(Saved entries)
= = = =

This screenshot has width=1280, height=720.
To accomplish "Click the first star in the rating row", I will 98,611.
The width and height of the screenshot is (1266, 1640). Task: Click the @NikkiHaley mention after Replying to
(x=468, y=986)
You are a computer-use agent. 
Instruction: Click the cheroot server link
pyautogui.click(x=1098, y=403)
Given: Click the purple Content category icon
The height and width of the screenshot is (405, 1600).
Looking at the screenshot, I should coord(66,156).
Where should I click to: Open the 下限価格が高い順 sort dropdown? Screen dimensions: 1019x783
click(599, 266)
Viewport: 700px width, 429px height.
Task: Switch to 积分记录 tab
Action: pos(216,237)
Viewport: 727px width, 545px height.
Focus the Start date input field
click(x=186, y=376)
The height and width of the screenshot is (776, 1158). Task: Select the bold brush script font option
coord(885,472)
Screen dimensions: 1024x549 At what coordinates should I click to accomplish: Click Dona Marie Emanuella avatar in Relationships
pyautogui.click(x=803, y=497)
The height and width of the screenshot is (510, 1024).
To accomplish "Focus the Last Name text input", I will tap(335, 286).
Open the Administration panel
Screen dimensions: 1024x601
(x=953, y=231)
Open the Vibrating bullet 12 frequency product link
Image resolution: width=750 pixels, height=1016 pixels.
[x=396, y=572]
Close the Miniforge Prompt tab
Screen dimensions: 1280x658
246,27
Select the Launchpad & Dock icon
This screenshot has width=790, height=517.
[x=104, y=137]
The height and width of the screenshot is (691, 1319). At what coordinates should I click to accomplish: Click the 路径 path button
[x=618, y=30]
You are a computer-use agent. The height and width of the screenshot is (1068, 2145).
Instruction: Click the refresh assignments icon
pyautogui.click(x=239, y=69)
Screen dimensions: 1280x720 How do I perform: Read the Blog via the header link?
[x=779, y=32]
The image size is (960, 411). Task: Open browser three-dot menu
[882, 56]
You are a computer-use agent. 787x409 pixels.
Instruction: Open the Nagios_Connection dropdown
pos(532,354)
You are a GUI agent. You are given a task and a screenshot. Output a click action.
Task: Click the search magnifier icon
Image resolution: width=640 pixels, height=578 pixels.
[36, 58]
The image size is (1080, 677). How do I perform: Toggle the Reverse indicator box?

= = = =

WHAT YOU HAVE TO DO: Note how many lines of the entries contain the string "agent", then give that number by itself.

EXERCISE OUTPUT: 4